Introduction The management of purulent flexor tenosynovitis of the hand consists of surgical debridement followed by antibiotic treatment. Usually, the debridement is carried out by irrigating the tendon sheath in a proximal to distal direction facilitated by two small incisions. It is unclear whether intraoperative irrigation by itself is adequate for healing or if it should be combined with postoperative irrigation in the ward. The hypothesis of this prospective randomised trial is that intraoperative catheter irrigation alone is as effective as a combination of intraoperative and postoperative intermittent catheter irrigation in the treatment of purulent flexor tenosynovitis.

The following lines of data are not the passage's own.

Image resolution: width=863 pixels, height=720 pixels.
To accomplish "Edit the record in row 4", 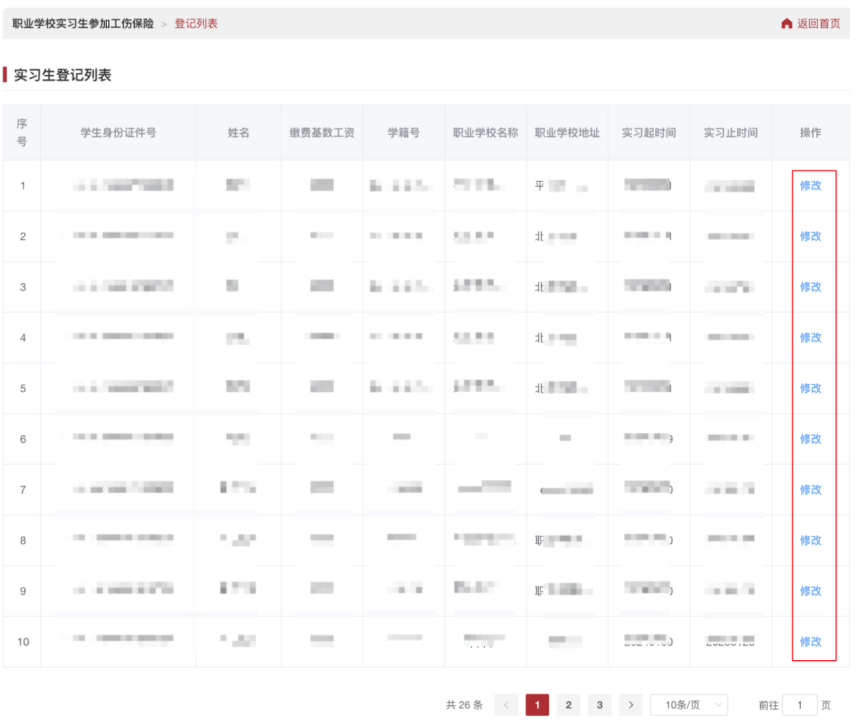I will (810, 338).
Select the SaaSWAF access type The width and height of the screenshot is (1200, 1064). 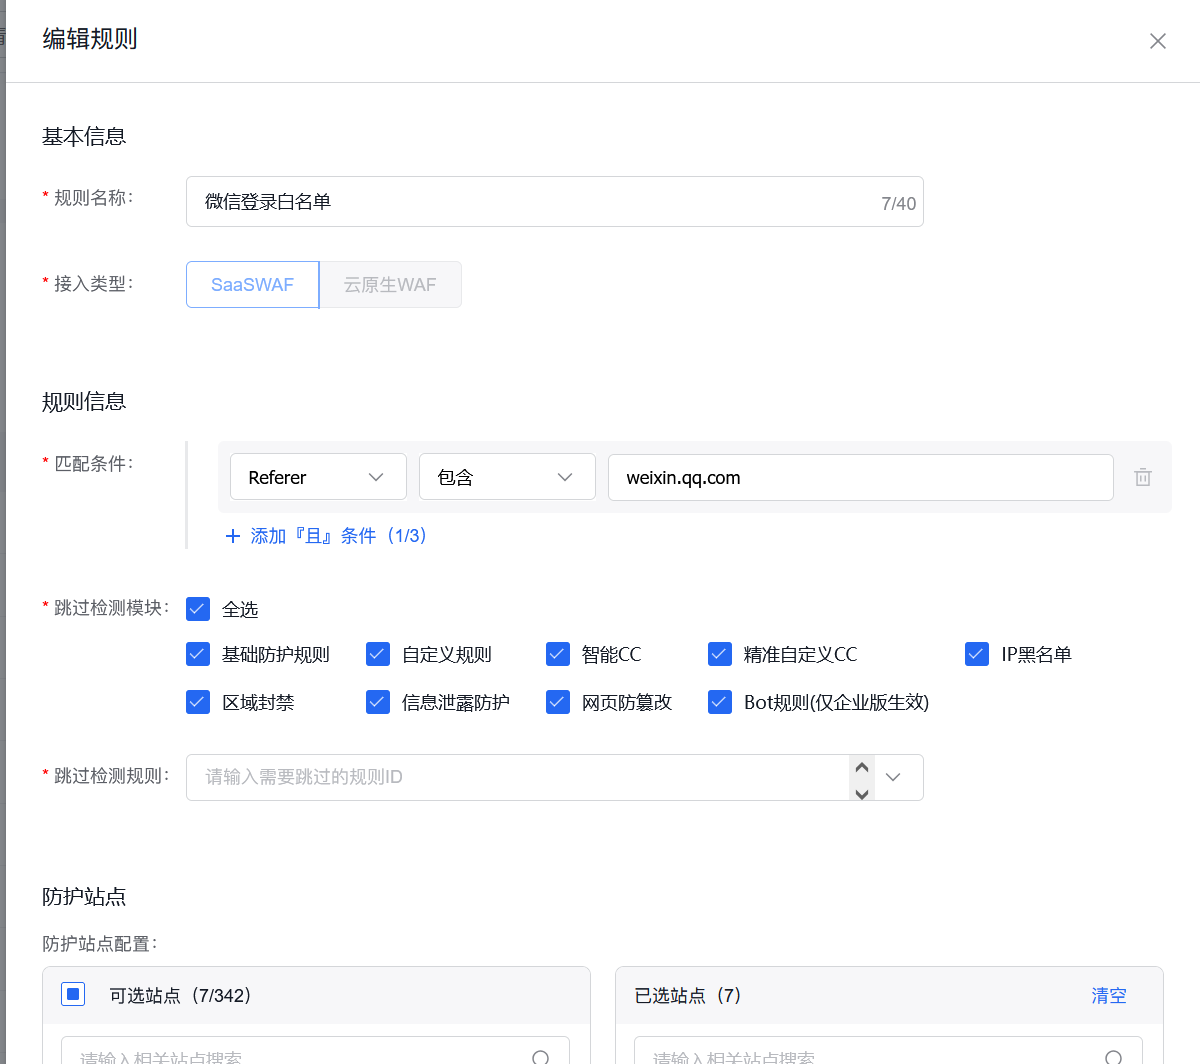pos(252,284)
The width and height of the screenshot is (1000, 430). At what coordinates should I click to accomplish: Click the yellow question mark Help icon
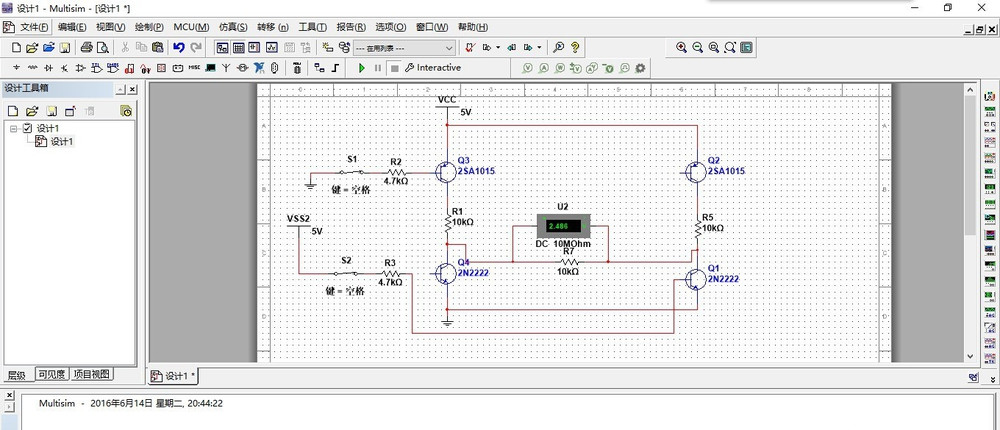[576, 47]
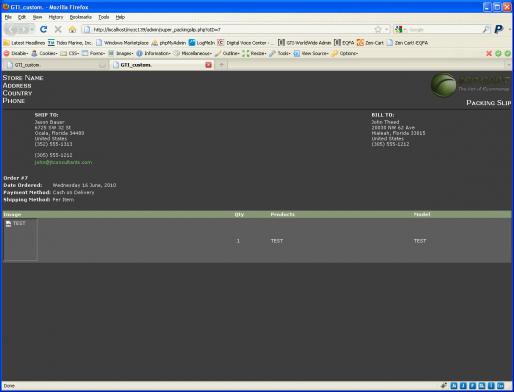Reload the page with the refresh icon
Viewport: 514px width, 392px height.
[x=43, y=29]
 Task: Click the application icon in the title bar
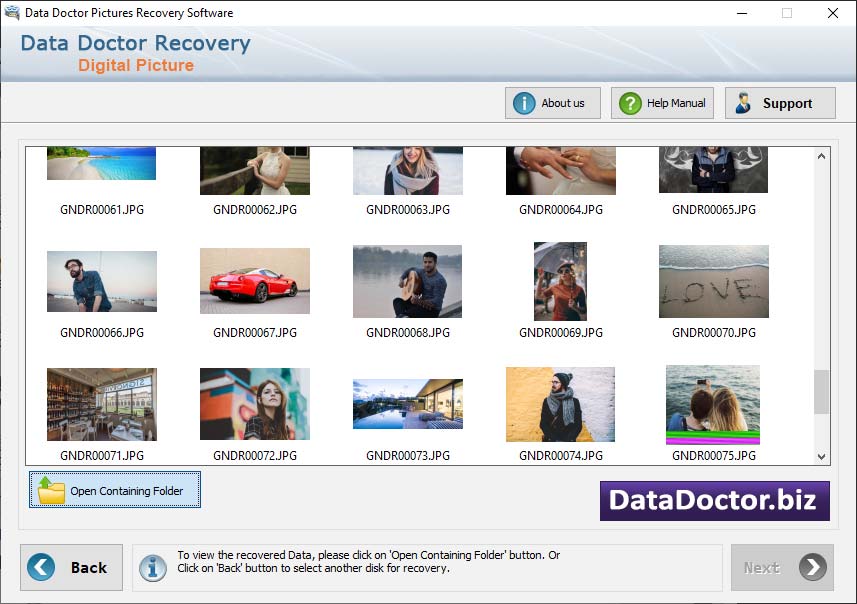tap(12, 13)
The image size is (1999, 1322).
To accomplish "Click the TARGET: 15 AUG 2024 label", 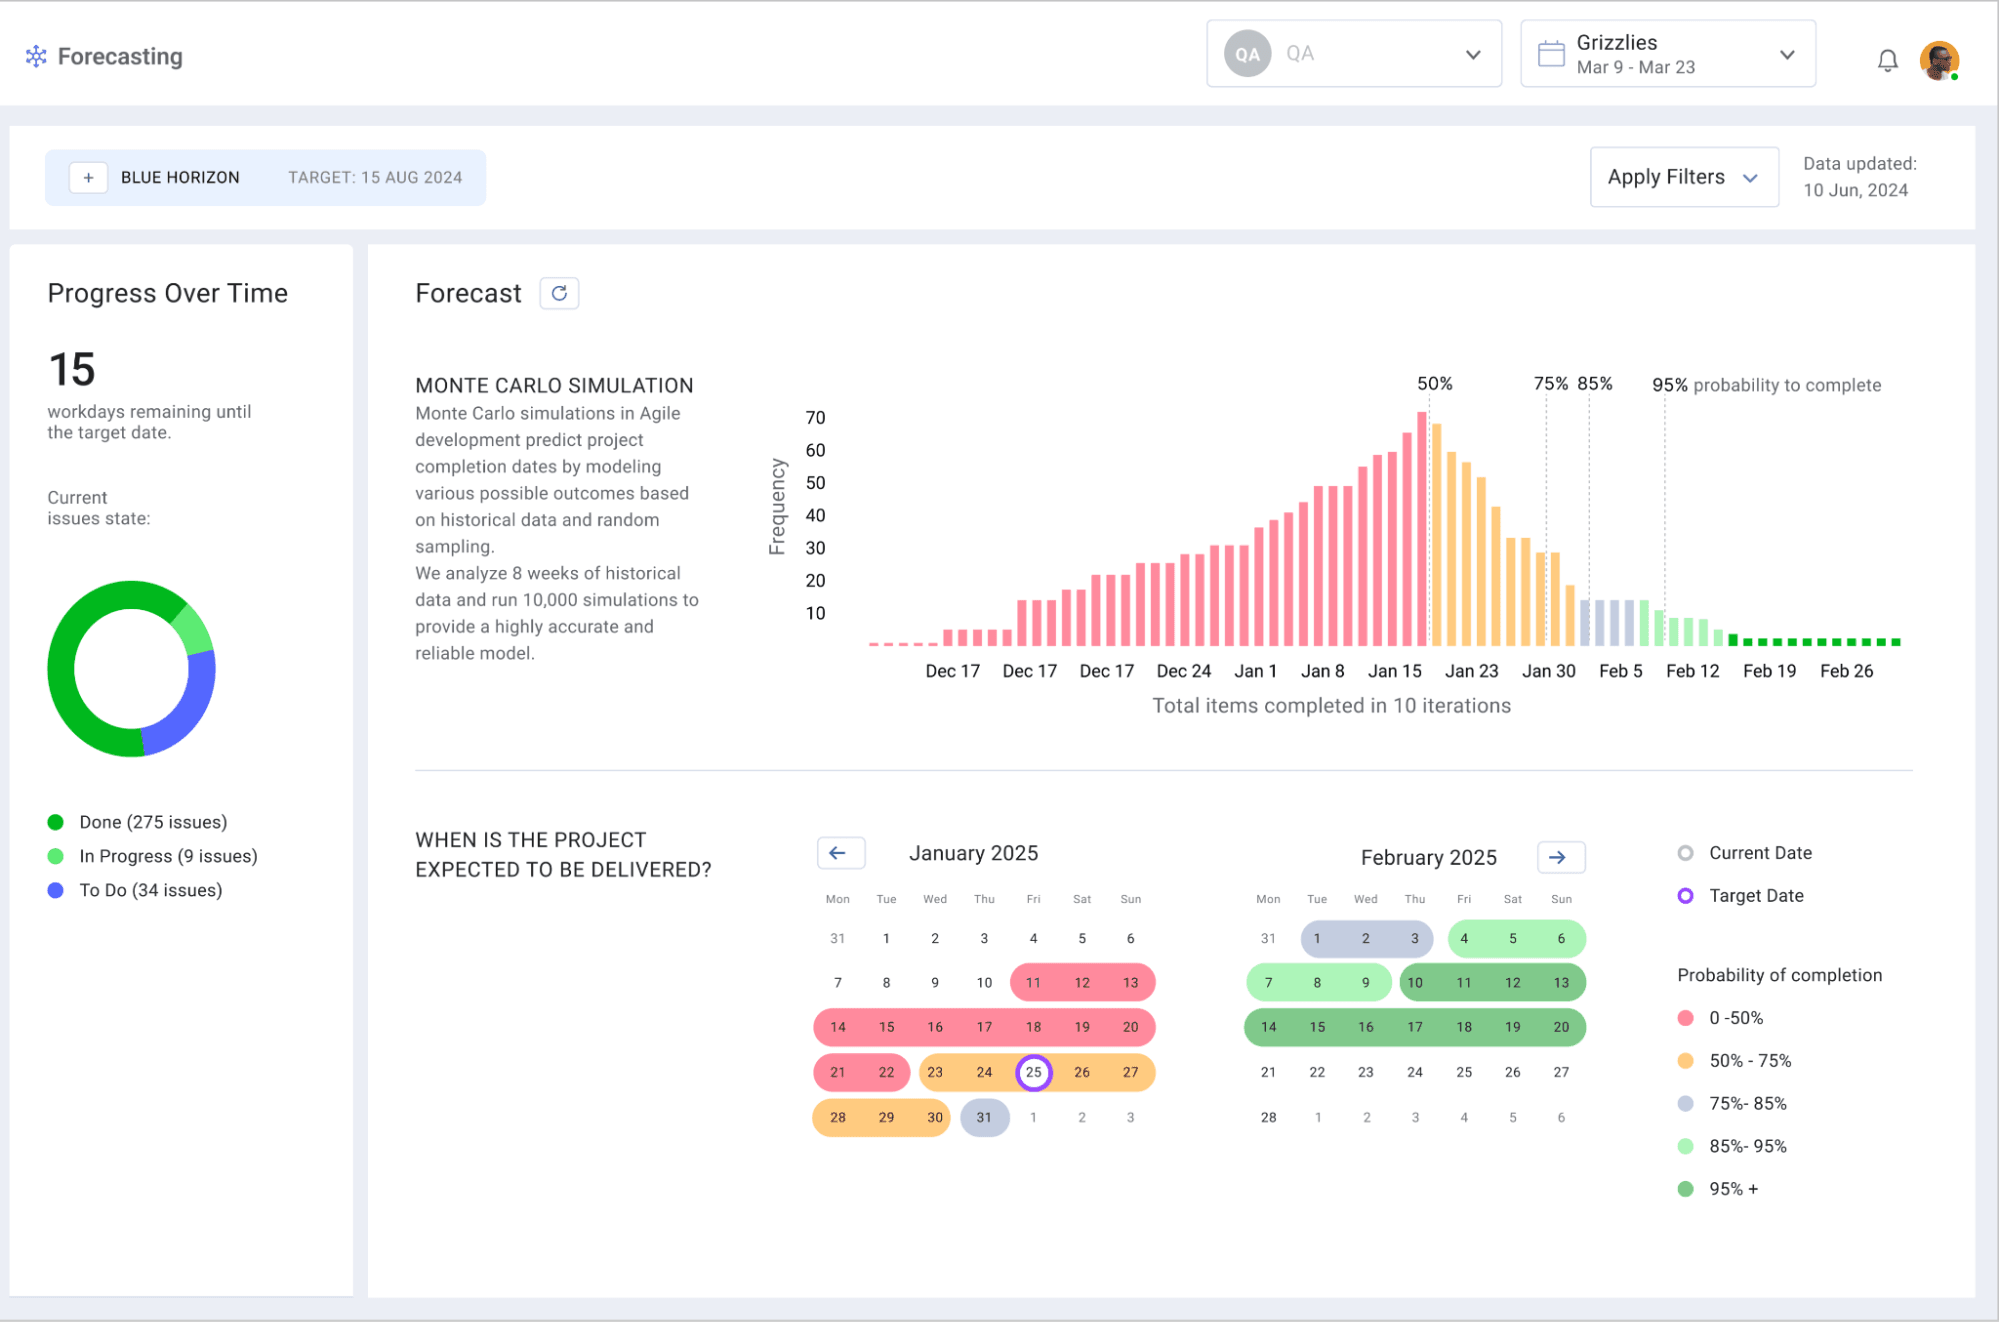I will pos(373,177).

Methods and analysis In this investigator-blinded, prospective randomised trial, 48 patients suffering from purulent flexor tenosynovitis are randomised in two groups. Intraoperative catheter irrigation of the flexor tendon sheath and antibiotic treatment is identical in both groups, whereas only the patients in one group are subjected to intermittent postoperative catheter irrigation three times a day for 3 days. The primary outcome measure is total active range of movement of the affected finger after 3 months of surgery. The secondary outcome is the need for reoperation.
Ethics and dissemination The research ethics committee of Pirkanmaa Hospital District has approved the study protocol. The protocol has been registered with ClinicalTrials.gov registry (#NCT02320929). All participants will give written informed consent. The study results will elucidate the role of postoperative irrigation, which can be criticised as being labour consuming and unpleasant to the patient. The results of the study will be disseminated as a published article in a peer-reviewed journal.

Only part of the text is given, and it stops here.